▶ Task instructions: Copy everything in the data below exactly except the pictures.
(Excerpted data Opens)
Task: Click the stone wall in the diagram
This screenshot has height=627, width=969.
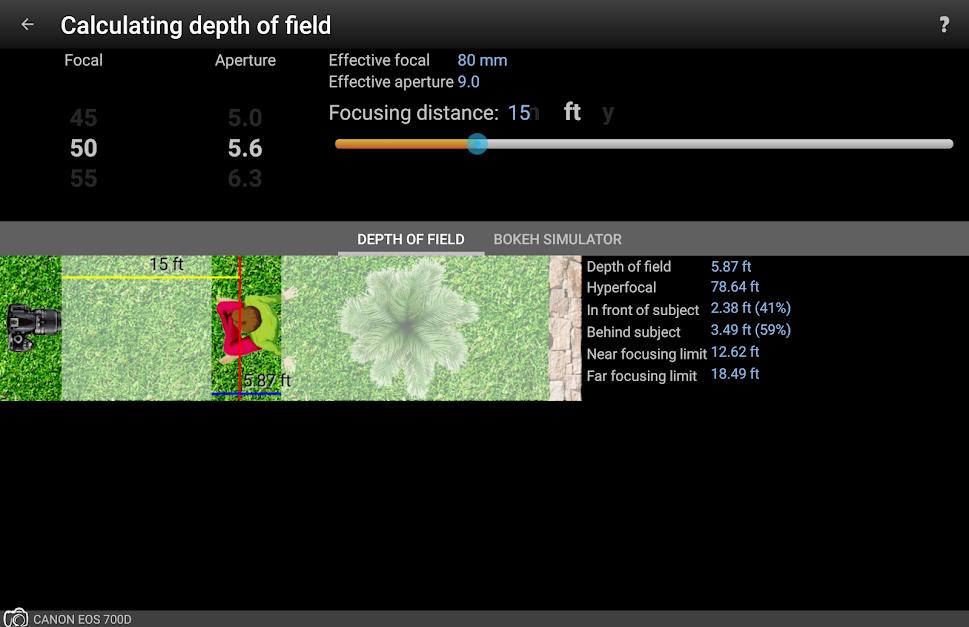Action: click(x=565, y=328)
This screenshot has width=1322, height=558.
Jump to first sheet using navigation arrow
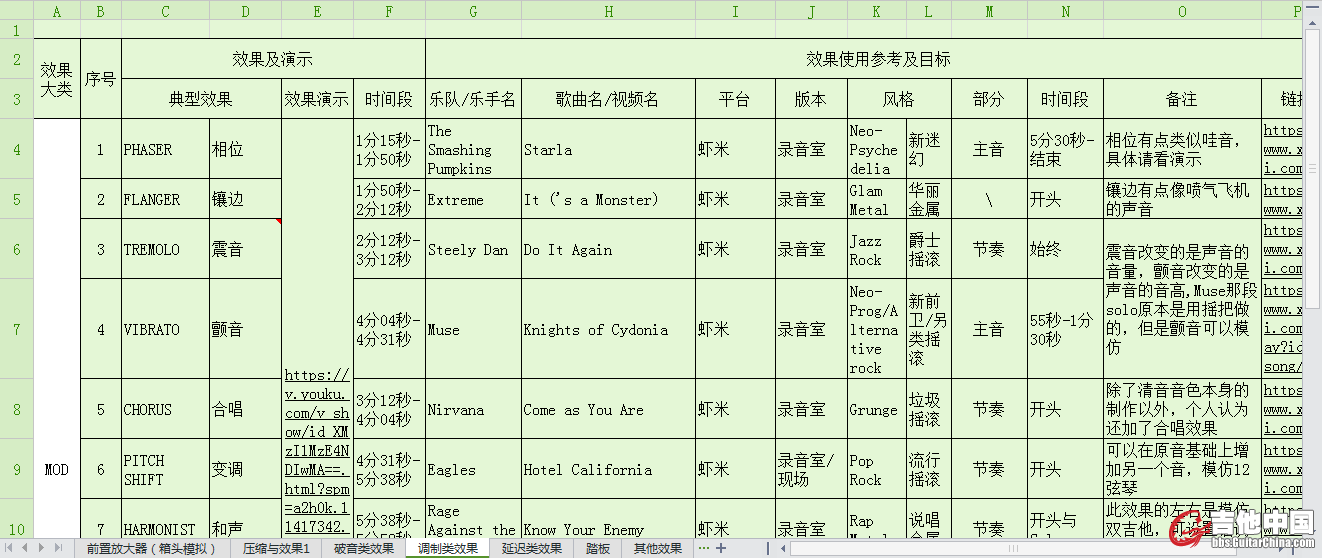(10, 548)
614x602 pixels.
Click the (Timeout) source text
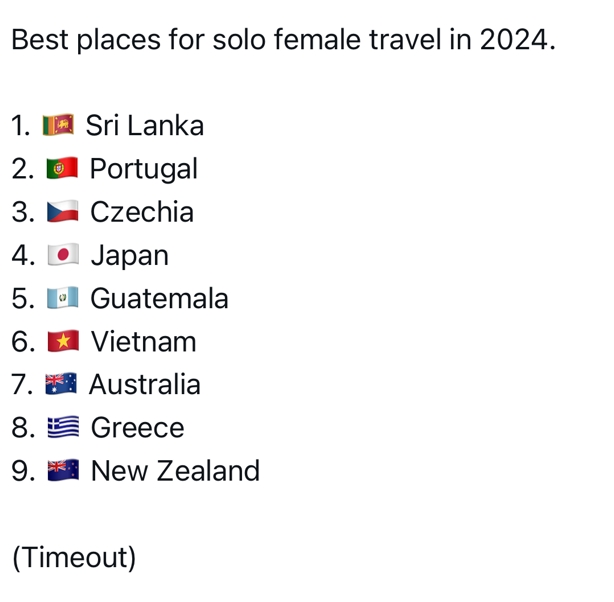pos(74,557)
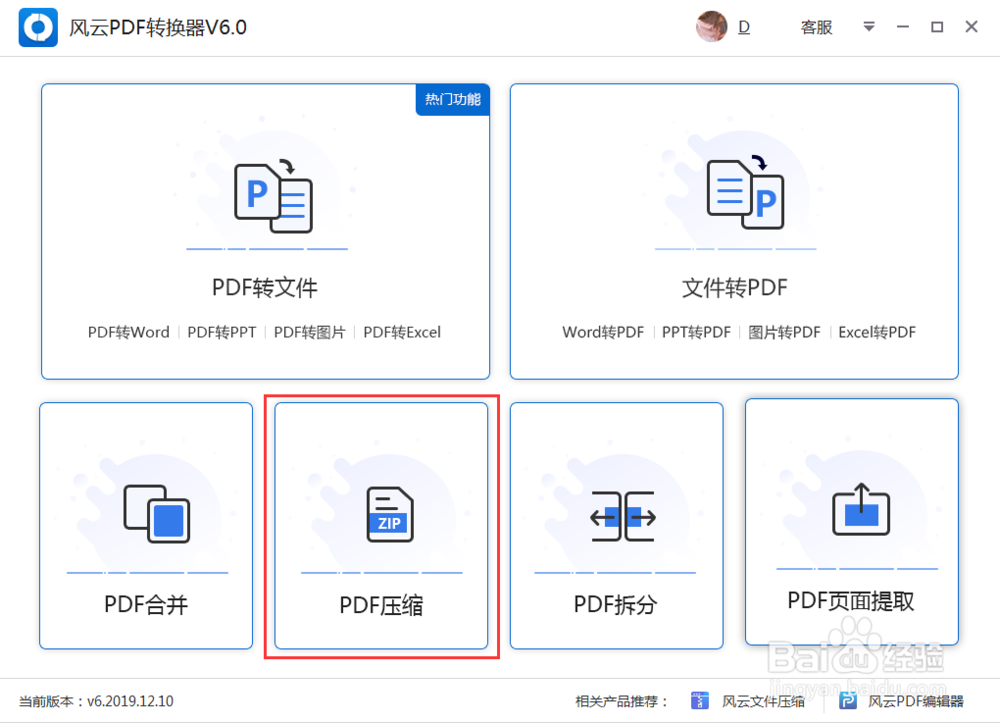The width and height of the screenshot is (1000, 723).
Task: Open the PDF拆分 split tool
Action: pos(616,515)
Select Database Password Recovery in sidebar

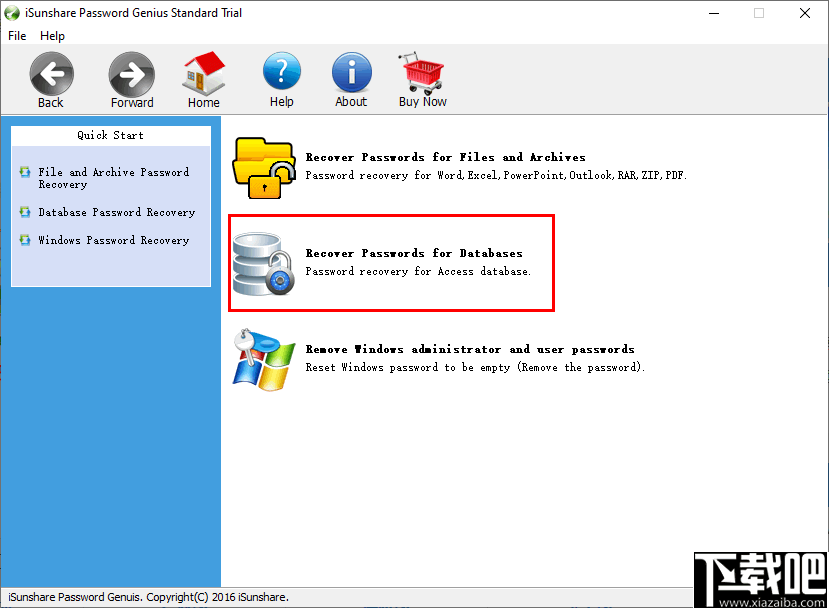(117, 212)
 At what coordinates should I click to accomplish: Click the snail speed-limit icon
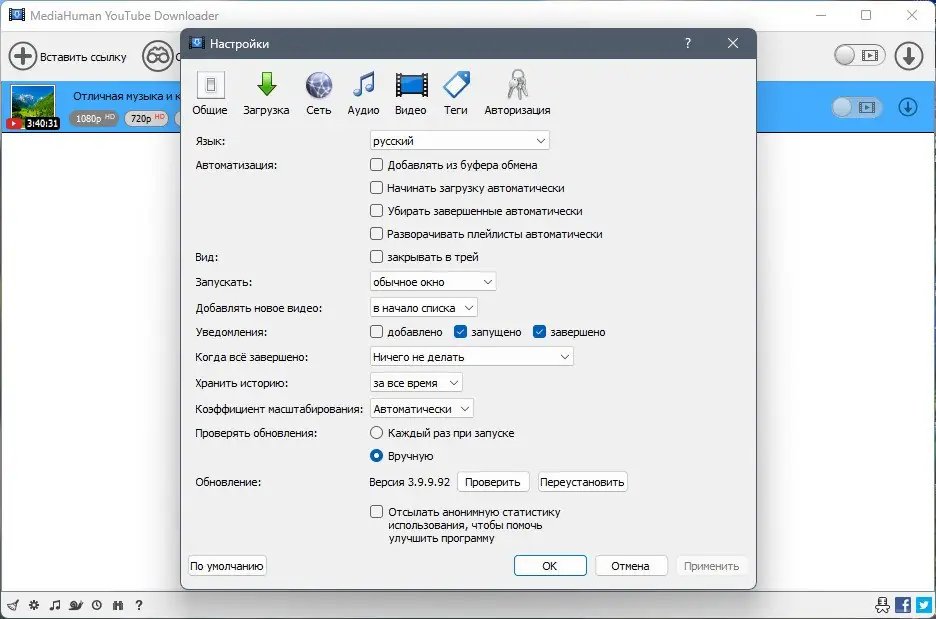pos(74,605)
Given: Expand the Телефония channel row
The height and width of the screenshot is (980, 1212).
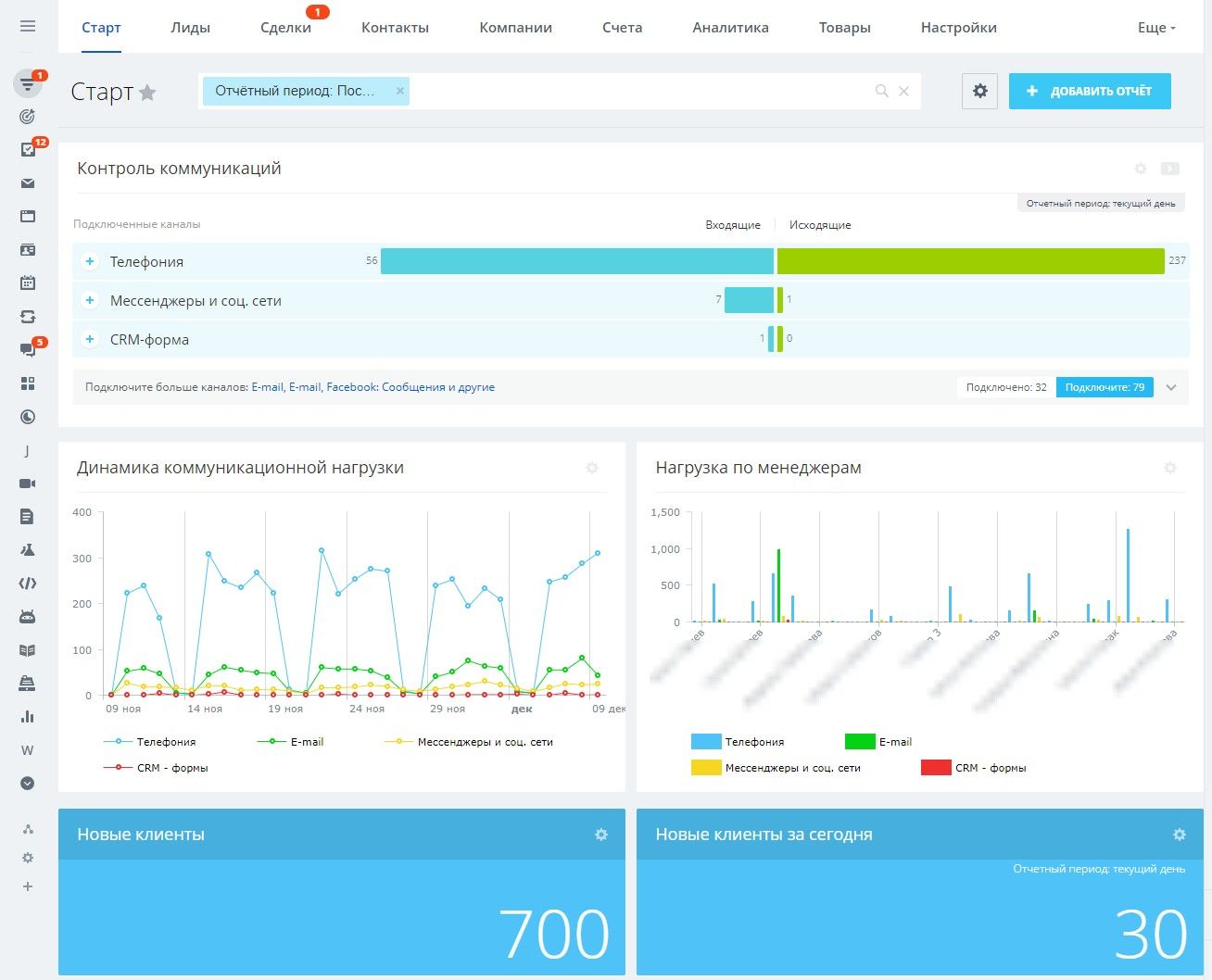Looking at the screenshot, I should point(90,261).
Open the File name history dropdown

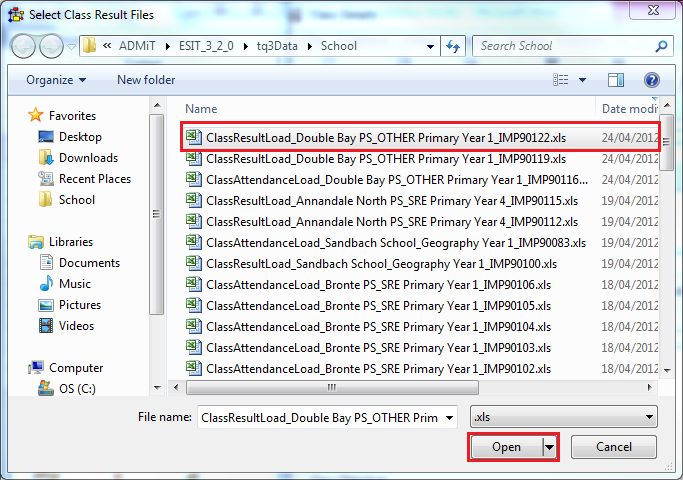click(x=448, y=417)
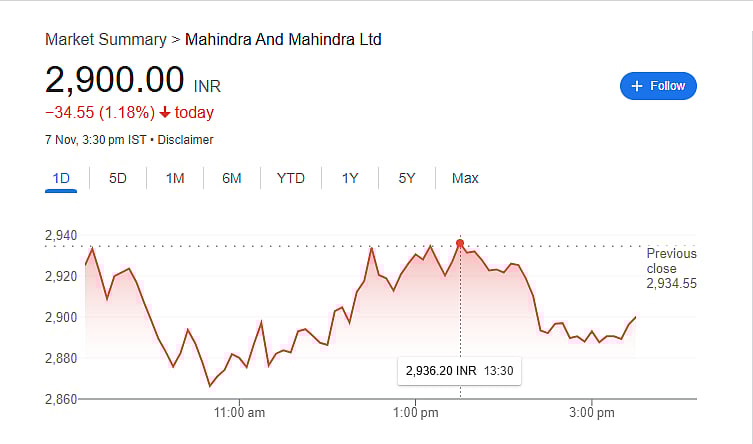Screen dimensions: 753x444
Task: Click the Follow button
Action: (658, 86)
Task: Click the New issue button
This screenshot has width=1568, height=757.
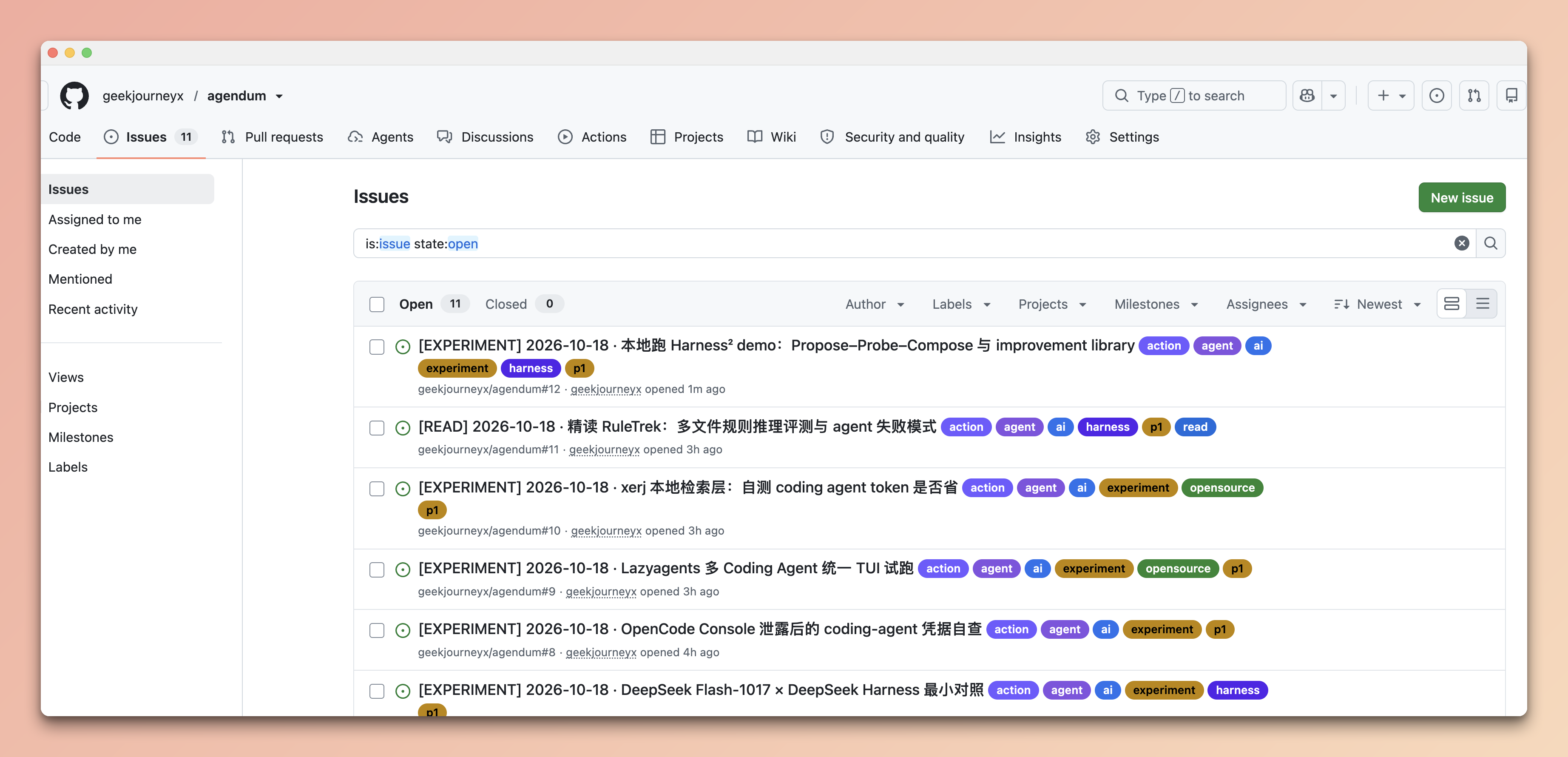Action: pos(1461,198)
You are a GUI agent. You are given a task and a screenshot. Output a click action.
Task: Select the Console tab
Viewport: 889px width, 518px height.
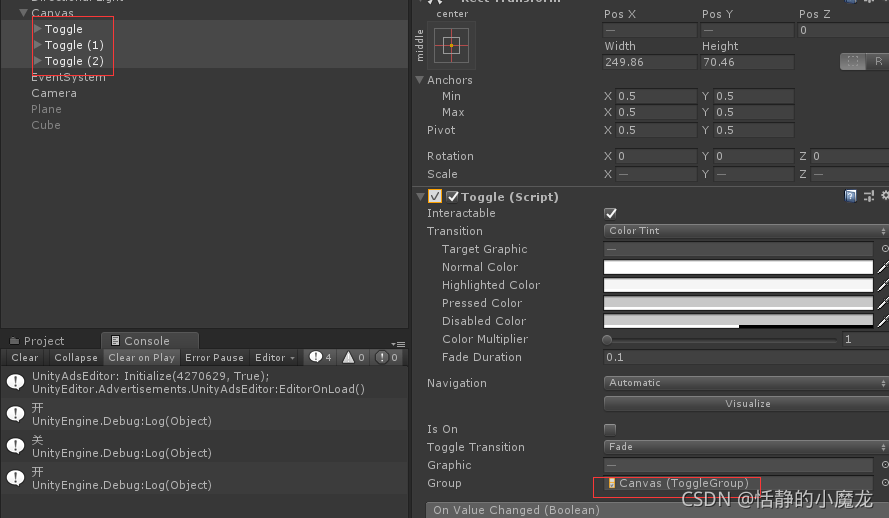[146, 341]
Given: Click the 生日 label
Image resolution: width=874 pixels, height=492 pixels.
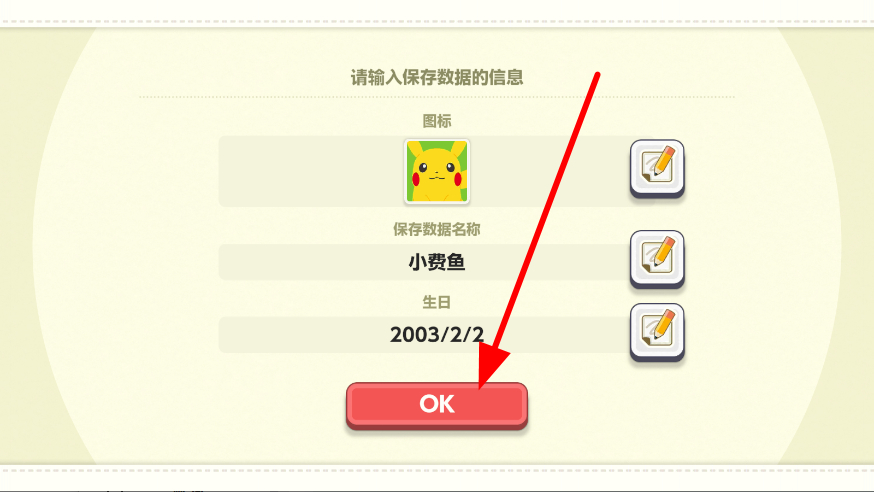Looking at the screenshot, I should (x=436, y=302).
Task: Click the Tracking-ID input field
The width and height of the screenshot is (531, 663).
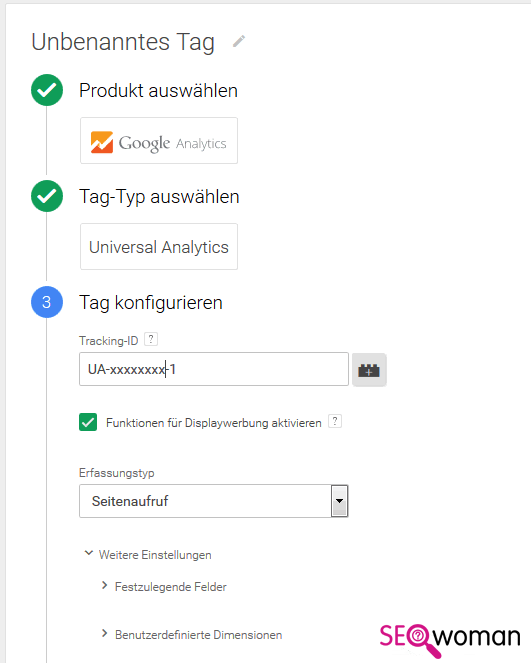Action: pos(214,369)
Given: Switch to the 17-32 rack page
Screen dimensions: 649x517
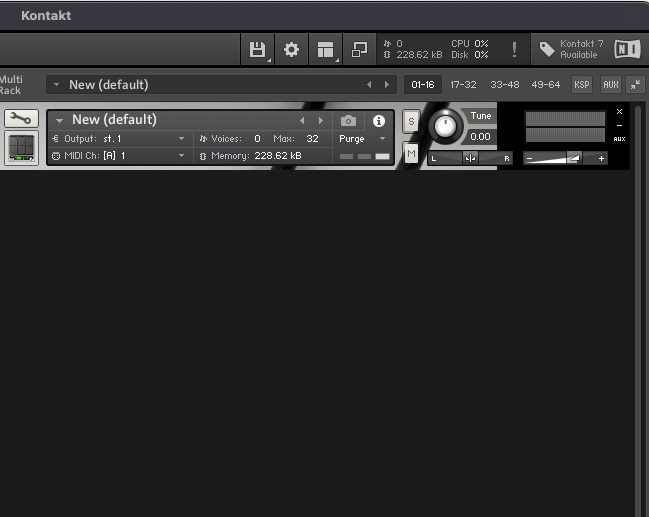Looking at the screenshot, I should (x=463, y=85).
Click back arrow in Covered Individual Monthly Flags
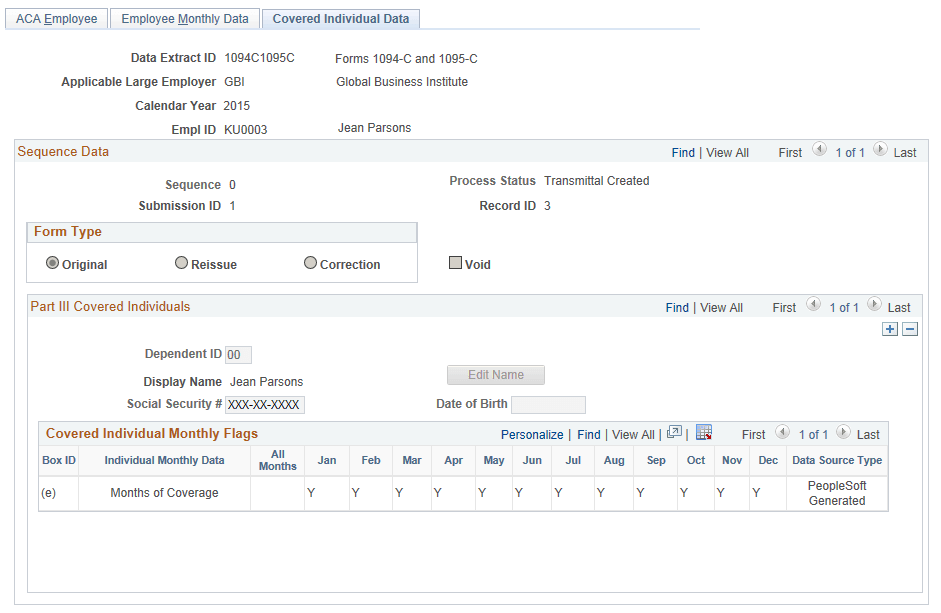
(Excerpted data Closes)
▶ Solution:
Task: Click the stone wall in the diagram
This screenshot has height=627, width=969.
Action: click(x=565, y=328)
This screenshot has width=1322, height=558.
Jump to first sheet using navigation arrow
(10, 548)
614x602 pixels.
Click the (Timeout) source text
pos(74,557)
The width and height of the screenshot is (1000, 723).
Task: Open the PDF拆分 split tool
Action: pos(616,515)
Select Database Password Recovery in sidebar

(117, 212)
 At what coordinates should I click to accomplish: Click the snail speed-limit icon
pos(74,605)
Given: Expand the Телефония channel row
The height and width of the screenshot is (980, 1212).
Looking at the screenshot, I should point(90,261).
Open the File name history dropdown

click(x=448, y=417)
Screen dimensions: 753x444
Task: Click the Follow button
Action: (658, 86)
Task: Click the New issue button
This screenshot has width=1568, height=757.
Action: pos(1461,198)
You are a GUI agent. You are given a task and a screenshot. Output a click action.
Task: Select the Console tab
Viewport: 889px width, 518px height.
[146, 341]
Given: Click the 生日 label
Image resolution: width=874 pixels, height=492 pixels.
Looking at the screenshot, I should (x=436, y=302).
Task: Click the Tracking-ID input field
The width and height of the screenshot is (531, 663).
Action: pos(214,369)
Given: Switch to the 17-32 rack page
Screen dimensions: 649x517
Looking at the screenshot, I should (x=463, y=85).
Click back arrow in Covered Individual Monthly Flags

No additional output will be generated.